#### [SOURCE RECORDS]
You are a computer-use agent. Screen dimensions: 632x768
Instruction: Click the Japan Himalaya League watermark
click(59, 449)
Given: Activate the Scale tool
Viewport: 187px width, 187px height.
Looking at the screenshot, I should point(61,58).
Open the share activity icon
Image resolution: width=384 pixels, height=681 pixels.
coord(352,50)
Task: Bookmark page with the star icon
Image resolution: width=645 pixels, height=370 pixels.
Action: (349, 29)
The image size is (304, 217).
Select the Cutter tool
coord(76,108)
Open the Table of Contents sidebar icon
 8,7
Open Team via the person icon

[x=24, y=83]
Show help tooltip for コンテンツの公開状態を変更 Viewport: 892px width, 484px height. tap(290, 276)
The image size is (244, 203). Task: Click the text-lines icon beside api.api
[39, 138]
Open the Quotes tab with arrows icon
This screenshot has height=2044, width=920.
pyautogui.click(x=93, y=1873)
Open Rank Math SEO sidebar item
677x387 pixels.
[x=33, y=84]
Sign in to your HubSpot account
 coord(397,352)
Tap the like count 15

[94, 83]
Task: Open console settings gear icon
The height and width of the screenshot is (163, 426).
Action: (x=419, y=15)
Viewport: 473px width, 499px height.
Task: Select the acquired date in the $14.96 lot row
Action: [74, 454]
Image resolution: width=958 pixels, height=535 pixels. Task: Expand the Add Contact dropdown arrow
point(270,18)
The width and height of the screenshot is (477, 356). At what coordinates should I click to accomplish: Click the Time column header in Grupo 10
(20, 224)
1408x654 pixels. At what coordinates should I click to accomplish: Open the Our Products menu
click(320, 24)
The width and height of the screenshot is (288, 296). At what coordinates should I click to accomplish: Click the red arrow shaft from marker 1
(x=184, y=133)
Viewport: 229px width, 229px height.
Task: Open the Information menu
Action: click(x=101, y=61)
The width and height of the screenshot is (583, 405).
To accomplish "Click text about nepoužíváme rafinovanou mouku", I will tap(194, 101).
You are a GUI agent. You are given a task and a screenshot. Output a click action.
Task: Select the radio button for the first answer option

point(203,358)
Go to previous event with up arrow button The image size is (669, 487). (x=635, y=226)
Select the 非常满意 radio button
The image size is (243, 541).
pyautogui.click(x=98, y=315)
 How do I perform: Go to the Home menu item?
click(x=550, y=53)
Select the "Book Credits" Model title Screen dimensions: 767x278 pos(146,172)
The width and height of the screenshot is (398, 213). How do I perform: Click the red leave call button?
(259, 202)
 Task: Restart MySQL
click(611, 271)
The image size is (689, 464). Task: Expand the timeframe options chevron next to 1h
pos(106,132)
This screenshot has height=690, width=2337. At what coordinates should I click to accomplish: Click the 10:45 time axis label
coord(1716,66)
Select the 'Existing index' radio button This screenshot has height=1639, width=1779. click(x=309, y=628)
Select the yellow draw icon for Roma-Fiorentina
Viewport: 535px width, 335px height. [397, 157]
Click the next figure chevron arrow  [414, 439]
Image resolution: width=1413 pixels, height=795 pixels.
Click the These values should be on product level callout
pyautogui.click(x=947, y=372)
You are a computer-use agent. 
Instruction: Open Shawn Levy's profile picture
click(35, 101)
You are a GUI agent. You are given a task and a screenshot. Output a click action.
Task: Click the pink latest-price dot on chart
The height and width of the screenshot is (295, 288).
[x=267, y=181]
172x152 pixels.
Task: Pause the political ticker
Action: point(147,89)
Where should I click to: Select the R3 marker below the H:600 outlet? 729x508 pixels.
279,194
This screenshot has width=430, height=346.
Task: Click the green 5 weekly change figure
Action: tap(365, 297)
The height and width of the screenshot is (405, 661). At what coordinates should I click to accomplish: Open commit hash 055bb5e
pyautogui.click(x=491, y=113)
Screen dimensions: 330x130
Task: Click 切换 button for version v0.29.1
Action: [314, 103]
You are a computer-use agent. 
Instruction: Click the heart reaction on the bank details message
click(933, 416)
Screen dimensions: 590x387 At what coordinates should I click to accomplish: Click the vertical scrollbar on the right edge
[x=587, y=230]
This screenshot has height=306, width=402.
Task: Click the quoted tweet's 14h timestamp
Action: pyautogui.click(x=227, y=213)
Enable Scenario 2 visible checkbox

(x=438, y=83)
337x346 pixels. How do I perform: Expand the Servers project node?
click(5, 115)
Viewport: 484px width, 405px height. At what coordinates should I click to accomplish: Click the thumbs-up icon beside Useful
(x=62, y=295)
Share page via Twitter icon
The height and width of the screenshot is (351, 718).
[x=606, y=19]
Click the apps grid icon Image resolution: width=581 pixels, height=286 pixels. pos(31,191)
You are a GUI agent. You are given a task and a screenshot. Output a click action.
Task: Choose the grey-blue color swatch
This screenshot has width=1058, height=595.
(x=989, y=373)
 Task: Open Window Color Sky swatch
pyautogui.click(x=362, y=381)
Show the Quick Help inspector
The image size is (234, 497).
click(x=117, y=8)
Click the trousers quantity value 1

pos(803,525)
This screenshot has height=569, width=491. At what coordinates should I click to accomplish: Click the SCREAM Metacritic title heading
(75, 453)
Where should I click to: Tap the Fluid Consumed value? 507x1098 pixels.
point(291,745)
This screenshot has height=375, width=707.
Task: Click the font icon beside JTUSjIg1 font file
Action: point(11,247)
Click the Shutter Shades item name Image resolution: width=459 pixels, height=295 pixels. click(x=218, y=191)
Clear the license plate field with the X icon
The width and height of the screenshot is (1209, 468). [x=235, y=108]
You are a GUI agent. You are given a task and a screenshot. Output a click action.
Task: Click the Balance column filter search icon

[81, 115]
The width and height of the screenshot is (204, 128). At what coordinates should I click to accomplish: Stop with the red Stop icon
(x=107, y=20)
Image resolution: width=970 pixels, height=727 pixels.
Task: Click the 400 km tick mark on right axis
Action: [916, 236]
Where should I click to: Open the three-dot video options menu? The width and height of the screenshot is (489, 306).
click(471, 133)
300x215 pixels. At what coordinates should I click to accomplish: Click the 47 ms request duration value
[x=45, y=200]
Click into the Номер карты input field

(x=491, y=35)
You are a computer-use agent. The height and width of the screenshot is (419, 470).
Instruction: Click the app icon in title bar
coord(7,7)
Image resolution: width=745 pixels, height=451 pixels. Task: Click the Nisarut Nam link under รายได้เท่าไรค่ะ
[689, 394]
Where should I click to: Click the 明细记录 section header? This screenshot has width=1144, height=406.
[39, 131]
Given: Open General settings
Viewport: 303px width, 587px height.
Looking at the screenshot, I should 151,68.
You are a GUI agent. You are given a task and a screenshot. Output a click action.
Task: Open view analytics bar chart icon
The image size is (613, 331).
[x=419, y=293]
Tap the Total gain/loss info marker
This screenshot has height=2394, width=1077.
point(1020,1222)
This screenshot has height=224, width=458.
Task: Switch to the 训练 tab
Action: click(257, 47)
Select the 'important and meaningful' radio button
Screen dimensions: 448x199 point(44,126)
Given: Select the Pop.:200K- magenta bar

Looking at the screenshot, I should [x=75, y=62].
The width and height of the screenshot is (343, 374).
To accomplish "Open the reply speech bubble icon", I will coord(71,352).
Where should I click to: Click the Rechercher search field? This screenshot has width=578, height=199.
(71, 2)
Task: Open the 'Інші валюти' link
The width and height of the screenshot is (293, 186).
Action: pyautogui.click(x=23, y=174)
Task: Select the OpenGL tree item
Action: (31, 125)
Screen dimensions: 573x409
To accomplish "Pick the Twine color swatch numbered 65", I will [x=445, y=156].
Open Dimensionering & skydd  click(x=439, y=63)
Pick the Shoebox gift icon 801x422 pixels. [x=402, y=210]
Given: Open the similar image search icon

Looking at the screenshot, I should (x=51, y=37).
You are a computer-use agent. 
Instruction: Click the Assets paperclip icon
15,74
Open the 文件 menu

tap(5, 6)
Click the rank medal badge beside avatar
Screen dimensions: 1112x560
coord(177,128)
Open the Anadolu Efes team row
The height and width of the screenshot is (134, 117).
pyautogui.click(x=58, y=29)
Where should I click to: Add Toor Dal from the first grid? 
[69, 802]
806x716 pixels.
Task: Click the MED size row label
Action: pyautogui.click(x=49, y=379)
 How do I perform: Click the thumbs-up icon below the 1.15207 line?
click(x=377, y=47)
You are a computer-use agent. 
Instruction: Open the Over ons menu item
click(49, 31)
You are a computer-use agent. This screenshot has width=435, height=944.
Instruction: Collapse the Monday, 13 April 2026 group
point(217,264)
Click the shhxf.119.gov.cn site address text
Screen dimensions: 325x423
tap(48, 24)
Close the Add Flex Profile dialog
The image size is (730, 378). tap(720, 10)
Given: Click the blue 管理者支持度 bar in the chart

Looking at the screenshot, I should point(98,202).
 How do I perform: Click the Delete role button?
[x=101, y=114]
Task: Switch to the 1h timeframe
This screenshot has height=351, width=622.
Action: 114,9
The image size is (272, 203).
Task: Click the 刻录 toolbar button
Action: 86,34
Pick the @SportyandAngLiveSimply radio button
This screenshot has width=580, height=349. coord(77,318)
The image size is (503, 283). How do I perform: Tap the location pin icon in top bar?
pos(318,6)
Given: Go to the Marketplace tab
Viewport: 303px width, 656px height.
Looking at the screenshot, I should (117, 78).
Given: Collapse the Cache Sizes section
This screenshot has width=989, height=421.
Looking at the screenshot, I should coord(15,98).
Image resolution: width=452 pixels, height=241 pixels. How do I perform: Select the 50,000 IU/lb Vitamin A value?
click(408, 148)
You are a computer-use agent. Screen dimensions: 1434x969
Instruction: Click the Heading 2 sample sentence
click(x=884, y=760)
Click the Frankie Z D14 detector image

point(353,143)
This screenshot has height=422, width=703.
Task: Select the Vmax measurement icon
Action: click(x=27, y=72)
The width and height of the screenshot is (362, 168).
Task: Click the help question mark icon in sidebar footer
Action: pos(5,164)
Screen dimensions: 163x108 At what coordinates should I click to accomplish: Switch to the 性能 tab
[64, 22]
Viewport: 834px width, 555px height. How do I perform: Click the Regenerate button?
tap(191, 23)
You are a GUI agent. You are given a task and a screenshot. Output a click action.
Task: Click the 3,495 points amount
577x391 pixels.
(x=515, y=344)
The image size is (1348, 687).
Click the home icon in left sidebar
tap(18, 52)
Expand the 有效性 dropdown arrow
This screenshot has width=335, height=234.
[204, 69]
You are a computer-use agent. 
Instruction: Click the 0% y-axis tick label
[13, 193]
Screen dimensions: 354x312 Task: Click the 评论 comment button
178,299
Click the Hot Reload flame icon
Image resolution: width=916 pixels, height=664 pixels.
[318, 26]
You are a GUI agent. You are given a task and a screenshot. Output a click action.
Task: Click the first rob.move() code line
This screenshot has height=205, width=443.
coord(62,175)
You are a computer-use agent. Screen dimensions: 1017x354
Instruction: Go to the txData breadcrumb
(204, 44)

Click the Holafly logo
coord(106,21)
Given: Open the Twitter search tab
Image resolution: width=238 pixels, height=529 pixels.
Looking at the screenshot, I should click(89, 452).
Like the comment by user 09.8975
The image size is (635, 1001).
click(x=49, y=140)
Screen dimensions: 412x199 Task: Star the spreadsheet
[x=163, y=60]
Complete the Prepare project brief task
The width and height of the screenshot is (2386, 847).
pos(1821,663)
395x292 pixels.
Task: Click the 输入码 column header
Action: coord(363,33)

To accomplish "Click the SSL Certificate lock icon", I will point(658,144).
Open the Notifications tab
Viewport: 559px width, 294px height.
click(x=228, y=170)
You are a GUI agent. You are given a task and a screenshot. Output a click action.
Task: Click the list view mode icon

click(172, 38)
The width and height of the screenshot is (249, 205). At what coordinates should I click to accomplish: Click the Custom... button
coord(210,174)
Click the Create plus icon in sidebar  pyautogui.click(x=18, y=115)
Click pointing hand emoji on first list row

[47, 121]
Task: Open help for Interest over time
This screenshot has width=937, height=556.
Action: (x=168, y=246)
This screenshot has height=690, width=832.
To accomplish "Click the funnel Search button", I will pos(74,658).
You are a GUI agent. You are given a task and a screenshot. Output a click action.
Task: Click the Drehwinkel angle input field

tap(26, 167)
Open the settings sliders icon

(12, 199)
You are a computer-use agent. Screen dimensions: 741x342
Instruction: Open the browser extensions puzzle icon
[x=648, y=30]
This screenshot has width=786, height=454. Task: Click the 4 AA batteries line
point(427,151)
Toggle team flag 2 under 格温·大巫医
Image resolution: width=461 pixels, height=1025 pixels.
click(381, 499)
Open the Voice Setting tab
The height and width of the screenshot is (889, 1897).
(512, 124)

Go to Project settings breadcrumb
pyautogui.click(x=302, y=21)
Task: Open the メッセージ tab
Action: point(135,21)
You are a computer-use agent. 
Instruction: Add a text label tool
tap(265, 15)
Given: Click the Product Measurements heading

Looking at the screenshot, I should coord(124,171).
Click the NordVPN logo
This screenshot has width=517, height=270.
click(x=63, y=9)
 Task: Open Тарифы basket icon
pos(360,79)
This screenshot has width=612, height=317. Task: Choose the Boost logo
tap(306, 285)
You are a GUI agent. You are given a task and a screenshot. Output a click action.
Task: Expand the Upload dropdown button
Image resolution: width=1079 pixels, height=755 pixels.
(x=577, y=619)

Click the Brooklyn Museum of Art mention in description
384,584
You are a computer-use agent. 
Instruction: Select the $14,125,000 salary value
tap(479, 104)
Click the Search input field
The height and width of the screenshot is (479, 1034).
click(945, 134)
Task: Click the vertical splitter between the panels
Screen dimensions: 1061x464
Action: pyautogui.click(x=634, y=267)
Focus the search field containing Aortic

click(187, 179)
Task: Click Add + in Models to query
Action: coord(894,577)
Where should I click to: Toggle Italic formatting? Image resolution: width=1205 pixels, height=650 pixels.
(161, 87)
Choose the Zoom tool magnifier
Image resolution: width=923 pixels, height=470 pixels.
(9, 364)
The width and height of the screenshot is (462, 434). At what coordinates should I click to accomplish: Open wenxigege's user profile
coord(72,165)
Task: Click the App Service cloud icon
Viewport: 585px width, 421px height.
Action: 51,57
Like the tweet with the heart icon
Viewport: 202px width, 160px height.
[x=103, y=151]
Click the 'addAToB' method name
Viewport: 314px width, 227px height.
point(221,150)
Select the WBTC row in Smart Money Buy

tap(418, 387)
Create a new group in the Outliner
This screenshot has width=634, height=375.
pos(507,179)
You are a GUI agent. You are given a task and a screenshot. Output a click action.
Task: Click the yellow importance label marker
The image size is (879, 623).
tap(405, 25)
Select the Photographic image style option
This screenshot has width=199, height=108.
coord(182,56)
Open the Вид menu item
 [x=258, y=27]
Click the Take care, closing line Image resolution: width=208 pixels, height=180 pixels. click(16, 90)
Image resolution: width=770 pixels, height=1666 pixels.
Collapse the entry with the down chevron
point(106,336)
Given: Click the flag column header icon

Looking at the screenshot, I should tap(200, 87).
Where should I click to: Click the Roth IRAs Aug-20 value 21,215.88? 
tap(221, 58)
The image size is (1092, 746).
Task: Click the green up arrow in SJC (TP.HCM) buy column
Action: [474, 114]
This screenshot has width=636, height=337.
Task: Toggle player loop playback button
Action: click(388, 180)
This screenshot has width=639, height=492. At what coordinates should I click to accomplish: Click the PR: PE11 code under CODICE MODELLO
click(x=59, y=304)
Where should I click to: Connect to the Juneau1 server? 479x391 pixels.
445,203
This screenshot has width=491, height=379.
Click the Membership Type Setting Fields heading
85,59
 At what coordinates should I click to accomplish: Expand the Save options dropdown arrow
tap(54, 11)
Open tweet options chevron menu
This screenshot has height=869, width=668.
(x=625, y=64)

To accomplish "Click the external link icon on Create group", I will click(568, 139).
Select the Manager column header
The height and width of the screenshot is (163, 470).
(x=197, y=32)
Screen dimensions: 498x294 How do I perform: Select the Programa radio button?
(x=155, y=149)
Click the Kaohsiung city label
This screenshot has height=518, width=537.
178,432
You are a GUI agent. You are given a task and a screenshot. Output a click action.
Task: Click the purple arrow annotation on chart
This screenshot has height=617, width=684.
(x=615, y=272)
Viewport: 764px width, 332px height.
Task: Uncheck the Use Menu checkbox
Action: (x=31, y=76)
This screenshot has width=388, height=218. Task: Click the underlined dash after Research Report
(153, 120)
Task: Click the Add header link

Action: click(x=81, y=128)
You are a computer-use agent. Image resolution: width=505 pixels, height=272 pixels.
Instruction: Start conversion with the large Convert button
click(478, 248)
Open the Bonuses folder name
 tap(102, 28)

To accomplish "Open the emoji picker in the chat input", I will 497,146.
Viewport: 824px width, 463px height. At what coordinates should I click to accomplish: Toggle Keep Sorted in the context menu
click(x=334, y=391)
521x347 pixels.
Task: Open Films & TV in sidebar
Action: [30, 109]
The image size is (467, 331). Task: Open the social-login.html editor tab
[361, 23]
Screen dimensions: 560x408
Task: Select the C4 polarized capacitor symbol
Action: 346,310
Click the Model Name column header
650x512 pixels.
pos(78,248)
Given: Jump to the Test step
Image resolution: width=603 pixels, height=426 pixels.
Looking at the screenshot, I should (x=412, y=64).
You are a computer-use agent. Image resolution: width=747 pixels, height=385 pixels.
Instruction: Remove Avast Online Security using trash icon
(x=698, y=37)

#### [WHAT YOU HAVE TO DO]
Look above for the line containing "Image resolution: width=958" and the line containing "The width and height of the screenshot is (583, 405).". Transcribe both, with the lines between them, exactly.

#### [ANSWER FOR THIS EXERCISE]
Image resolution: width=958 pixels, height=535 pixels. Task: Expand the Add Contact dropdown arrow
point(270,18)
The width and height of the screenshot is (477, 356). At what coordinates should I click to accomplish: Click the Time column header in Grupo 10
(20, 224)
1408x654 pixels. At what coordinates should I click to accomplish: Open the Our Products menu
click(320, 24)
The width and height of the screenshot is (288, 296). At what coordinates should I click to accomplish: Click the red arrow shaft from marker 1
(x=184, y=133)
Viewport: 229px width, 229px height.
Task: Open the Information menu
Action: click(x=101, y=61)
The width and height of the screenshot is (583, 405).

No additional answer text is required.